NASA will soon test the New Shepard Rocket by conducting Autonomous Landing Testing!

Learn about NASA’s new precision landing system

Space exploration is one department that had no room for error, since it’s easy for any wandering rock or asteroid to upturn a spacecraft, for example robotic explorers that are sent to space for various purposes. So if one gets flipped over, who will set it straight so that it can resume its course? For that purpose, NASA is developing a new precision landing system called the Safe and Precise Landing – Integrated Capabilities Evolution (SPLICE), and for testing this, they will be sending out a Blue Origin New Shepard rocket.

Challenges for SPLICE

Space.com

A real challenge for SPLICE will be to land on distant celestial objects, since they are out of this world, and out of our time zones. Controlling an object and getting it to descent and land somewhere several light minutes away is next to impossible. The lander can very well be blown to smithereens before your orders reach it. Therefore, SPLICE will be fully autonomous and will be equipped with terrain relative navigational features, Doppler lidar, hazard detection lidar, and a powerful landing computer.
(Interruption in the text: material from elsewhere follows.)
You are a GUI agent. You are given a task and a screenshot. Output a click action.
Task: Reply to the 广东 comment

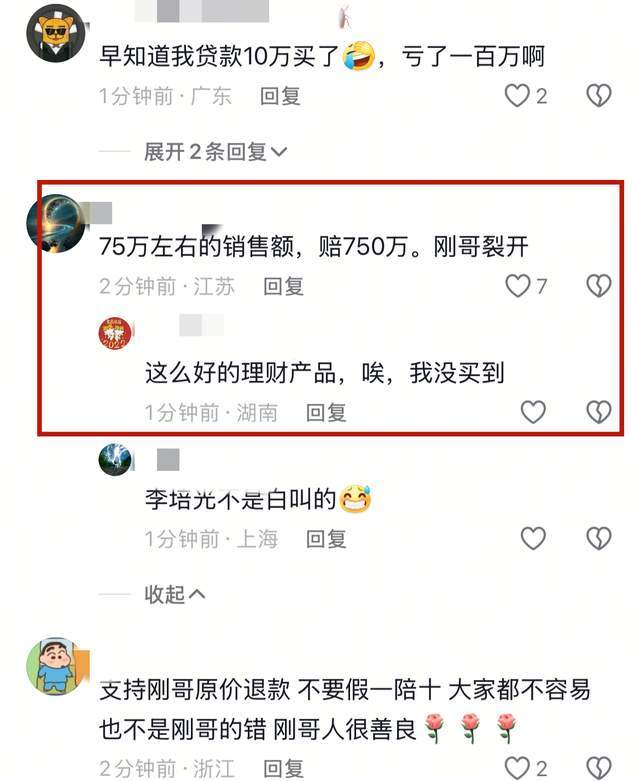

NASA’s work doesn’t end there. They will also need to choose landing zones based on the safety they can offer. If a lander is being controlled by a team, they would choose to land near a crater, or somewhere rocky, but that can badly affect the mission. SPLICE has the ability to make the spacecraft land where we couldn’t land before. Depending on SPLICE’s success, NASA will be integrating it to both robotic and crewed missions. The New Shepard launch will be determining it, but only three features of SPLICE will be tested out. The hazard detection lidar will be tested in the future.